Naja, Early adopter halt. Muss halt wieder das PICkit3 ran.
Widerstand schrieb:> Youtube-Video "Microchip Response to PICkit 3 Review from EEVblog #39"
:D Der Hammer! Das hätte ich Microchip gar nicht zugetraut. Absolut
geile Antwort.
Grüße Oliver
Danke für die Info. Ich werde das im Auge behalten.
Grade beim Debuggen habe ich mir immer mehr Geschwindigkeit gewünscht.
Wäre mir auch ne Neuanschaffung wert.
Aber jetzt werde ich doch noch etwas warten.
PICianer schrieb:> Ein Blick in die Release notes sagt:> Alle Devices haben nur Beta-Support.>Warten, bis das in den Release-Notes als "production tested" steht.

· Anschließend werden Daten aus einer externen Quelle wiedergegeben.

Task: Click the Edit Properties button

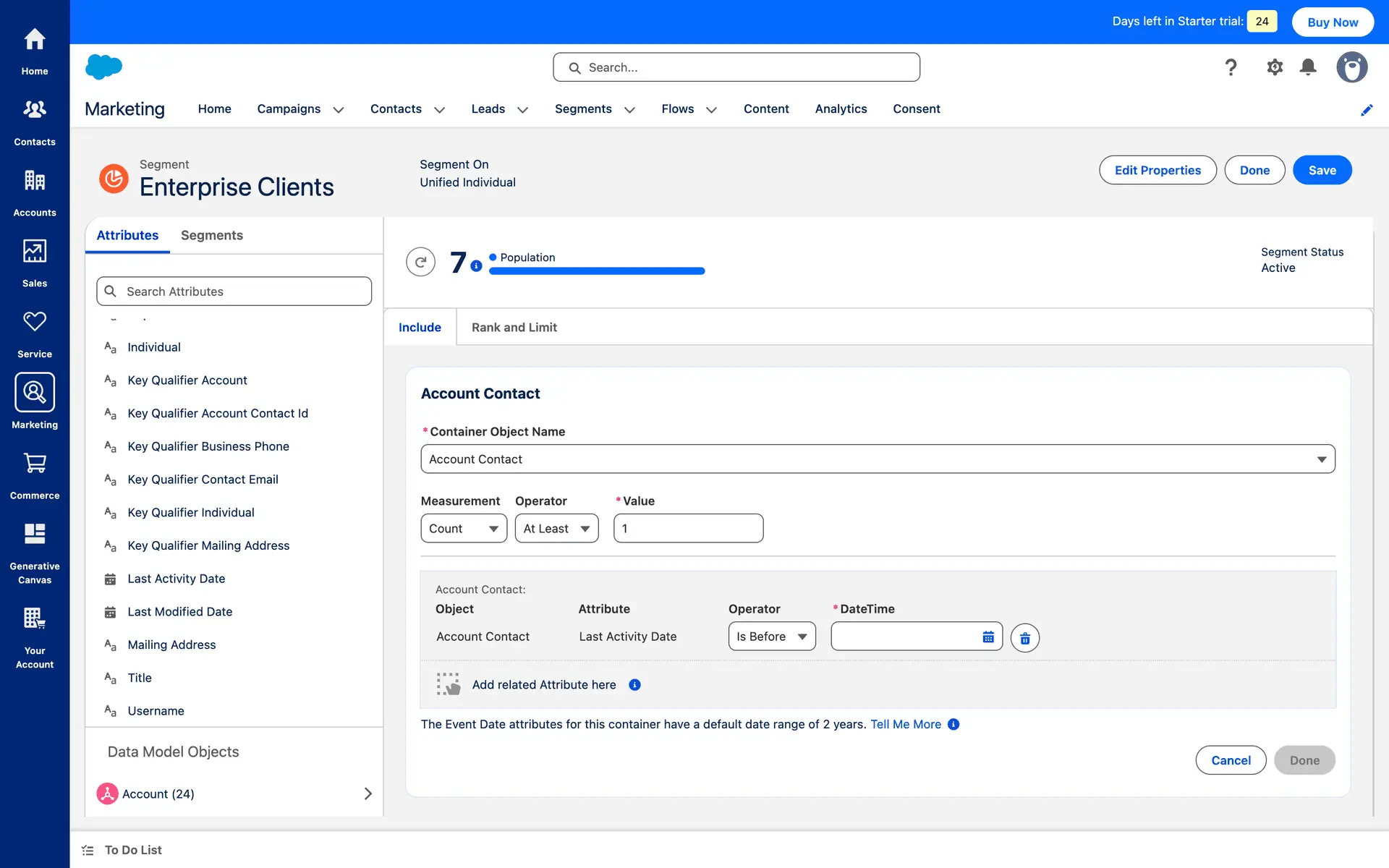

Also das gleiche Problem das auch ICD4 hat. Auch nach Monaten sind bei
diesem nahezu alle gängigen Chips als 'Beta' gelistet. Imerhin geht das
Teil bei mir inzwischen so leidlich aber erst nachdem mehrfach die
Firmware aktualisiert wurde.
Für mich wieder mal ein Bananenprodukt das unfertig auf den Markt
geworfen wird.
Habe mein PK4 bekommen.
PIC32MX795F512L : Noch nicht unterstützt
PIC18F46K20 : Nach mehrmaligen FW Updates läuft er.
Programmieren und Debuggen geht recht schnell.
Positiv:
ER programmiert nur die benutzten Programmspeicher, ist so viel
schneller.
Power from Target: Geht. Nützt aber noch nichts, solange ProgrammertoGo
nicht unterstützt wird.
Hallo,
bin beim überlegen ob ich mir ein PicKit4 leisten soll. Mein einziges
Problem ist das ich nicht weiß ob der PIC16F917 unterstützt wird, in der
IDE wird angegeben das der Chip noch nicht auf kompatiblität getestet
wurde (Beta-Support). Vielleicht hat ja jemand von euch schon
Erfahrungen damit gesammelt, oder das jemand vielleicht die kompatibliät
testen kann.
Danke im voraus...
Nach meiner Erfahrung, bis alle verwendeten Prozessoren auf "production
tested" Finger weg davon. Es kann bei 'Beta' funktionieren, muß aber
nicht.
Habe ja den ICD4, die Kompatibilitätsprobleme dürften aber ähnlich sein.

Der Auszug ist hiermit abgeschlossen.